By tuning them properly, the correct numbers will be accepted by
switching equipment at the caller’s central telephone office, but
tones often will be misinterpreted on the police equipment,
producing meaningless numbers.
Techniques similar to the old phreaking tricks used to steal long
distance service can be used to turn off a wiretap recorder
remotely. A signaling tone can be sent on the line that will fool
police equipment into thinking the phone is back on the hook,
causing the recorder to shut off. Blaze played a demonstration tape
in which the participants were able to continue a conversation
after the police equipment had “hung up.” The same technique can be
used to block police equipment from recording the number being
dialed and to inject a phony number later.
The 1996 Communications Assistance for Law Enforcement Act required
vendors to include a wiretap interface in telephone switching
equipment, which would theoretically thwart these tricks. But most
vendors made their switches backward compatible to work with legacy
loop extender equipment that police continue to use. This
reintroduced the same vulnerabilities when using a CALEA interface.
This is an object lesson for software developers, Blaze said.

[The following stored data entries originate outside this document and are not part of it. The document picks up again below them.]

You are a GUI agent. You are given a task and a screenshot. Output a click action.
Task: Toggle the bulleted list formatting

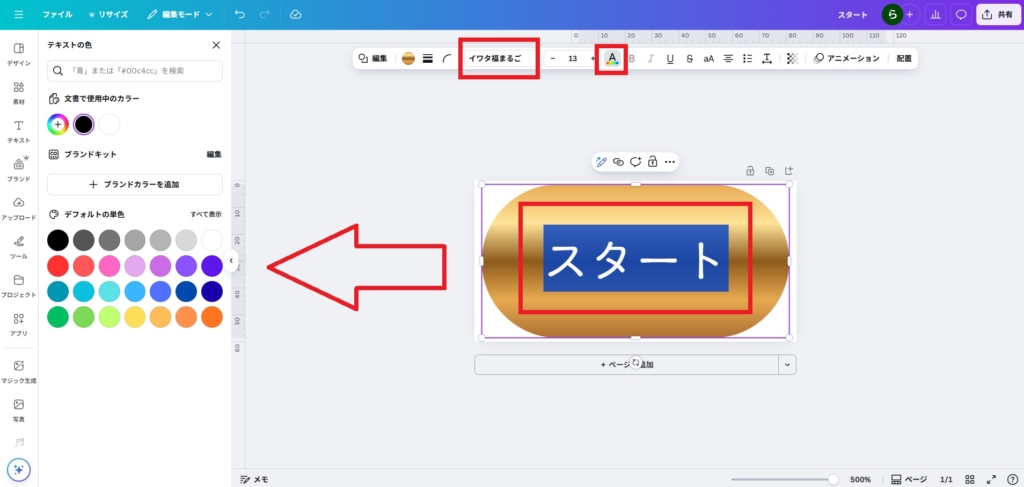click(x=747, y=59)
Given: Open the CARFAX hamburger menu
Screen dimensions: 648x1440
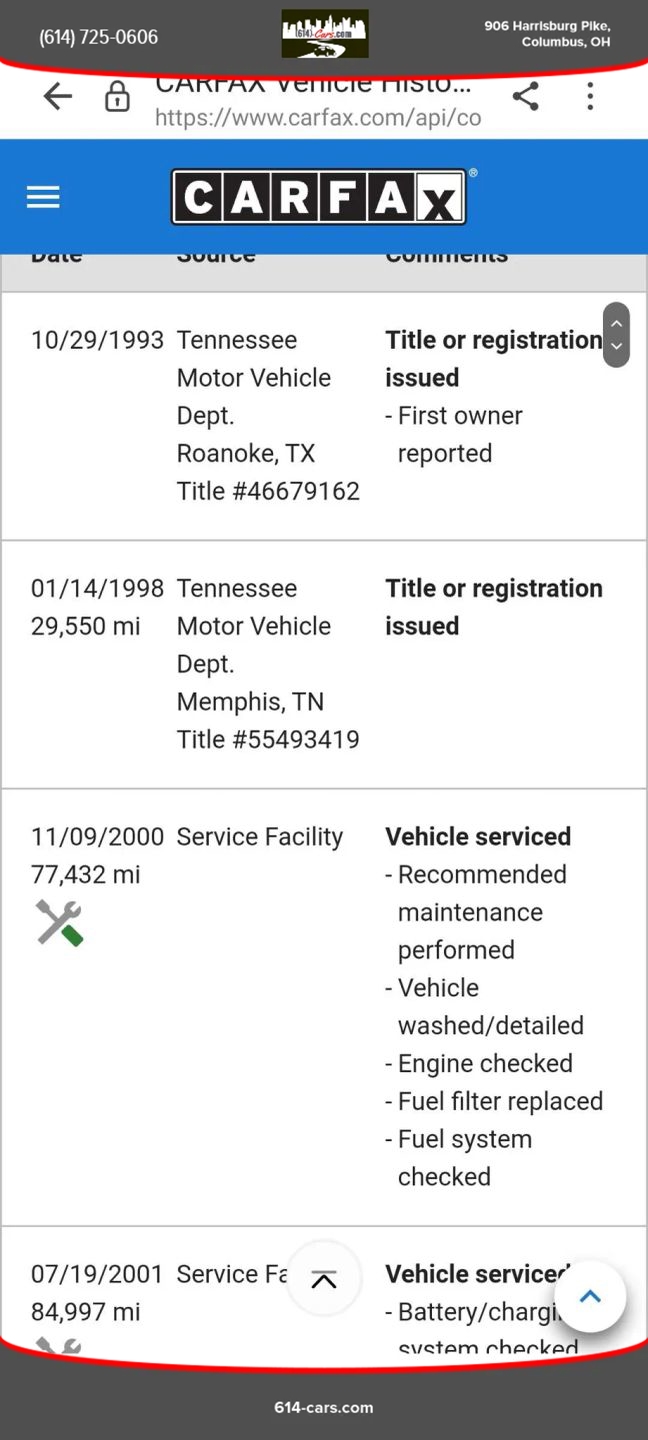Looking at the screenshot, I should tap(43, 197).
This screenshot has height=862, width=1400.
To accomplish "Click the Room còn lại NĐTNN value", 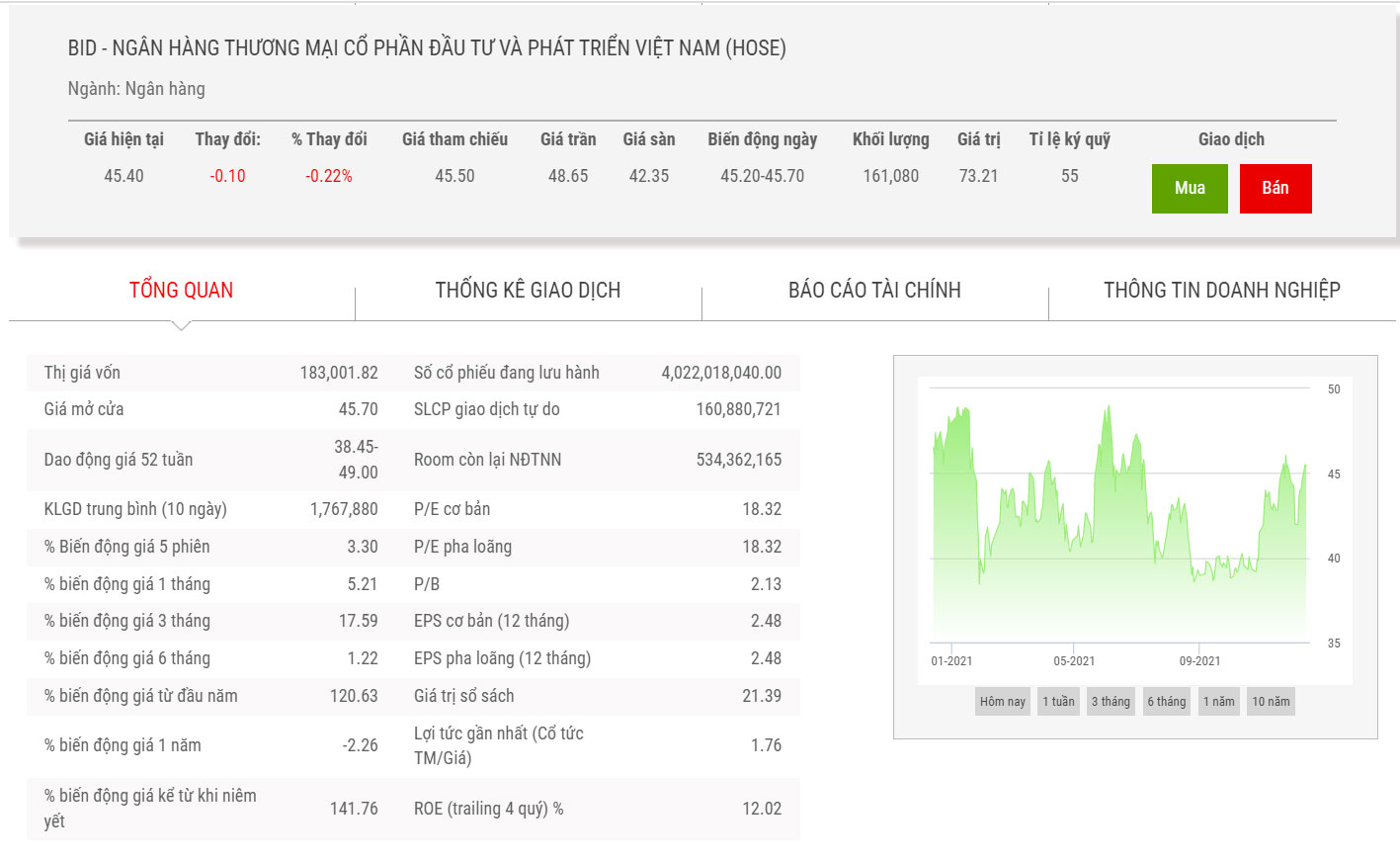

“We have to [be] careful about how backward compatibility can mean
compatibility with old bugs,” he said.
Blaze said there is no concrete evidence that these techniques have
been used to thwart legitimate wiretaps. But he said court records
show that anomalies in recorded conversations often are accepted as
inevitable by police and the courts, leaving open the question of
how trustworthy those recordings are.